Ce changement de groupe motopropulseur s’accompagne en plus d’une révision technique complète (liée à l’entrée en vigueur de la règlementation 2026), portée par l’un des ingénieurs les plus en vue du paddock depuis plusieurs décennies : Adrian Newey. L’homme qui a conçu les monoplaces Red Bull titrées avec Sebastian Vettel et Max Verstappen. Au total, le Britannique compte plus de 200 victoires, obtenues grâce à ses voitures.

Des essais hivernaux compliqués

Toutes ces nouveautés prises en compte, on s’attendait à voir Aston Martin être compétitive d’entrée de jeu. Mais les essais hivernaux ont tempéré les attentes. L’écurie est celle qui a bouclé le moins de tours, aussi bien à Barcelone qu’à Bahreïn. En cause, des problèmes mécaniques et, de manière plus générale, des difficultés à « marier » le moteur Honda à la monoplace. Résultat : très peu de données récoltées durant les trois sessions de tests, durant l’inter-saison.

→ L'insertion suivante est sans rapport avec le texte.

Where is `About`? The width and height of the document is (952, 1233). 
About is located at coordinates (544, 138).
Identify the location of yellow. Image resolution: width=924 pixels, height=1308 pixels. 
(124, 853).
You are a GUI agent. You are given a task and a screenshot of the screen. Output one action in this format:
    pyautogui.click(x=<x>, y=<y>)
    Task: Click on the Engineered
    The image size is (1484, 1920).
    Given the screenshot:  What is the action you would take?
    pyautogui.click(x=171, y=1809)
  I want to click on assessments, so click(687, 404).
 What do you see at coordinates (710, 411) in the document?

Difficultés confirmées à Melbourne

Bien entendu, l’écurie a travaillé d’arrache-pied pour arriver à Melbourne dans de meilleures conditions. Malheureusement, les problèmes rencontrés à Bahreïn ont refait surface en Australie. Encore une fois, Aston Martin est l’équipe qui a le moins roulé durant les essais libres. À l’issue des qualifications, Fernando Alonso prend le 17e temps. Son coéquipier, Lance Stroll, signe la 20e place sans avoir pu prendre la piste.

Parmi les problèmes évoqués par Adrian Newey, des vibrations importantes qui proviennent du moteur Honda et qui rendent le pilotage très inconfortable. Il a par ailleurs déclaré que les deux voitures ne rallieront probablement pas l’arrivée à Melbourne, lors du Grand Prix. Reste maintenant à voir en combien de temps Aston Martin pourra corriger ces soucis, et inverser la tendance pour être en capacité de se battre.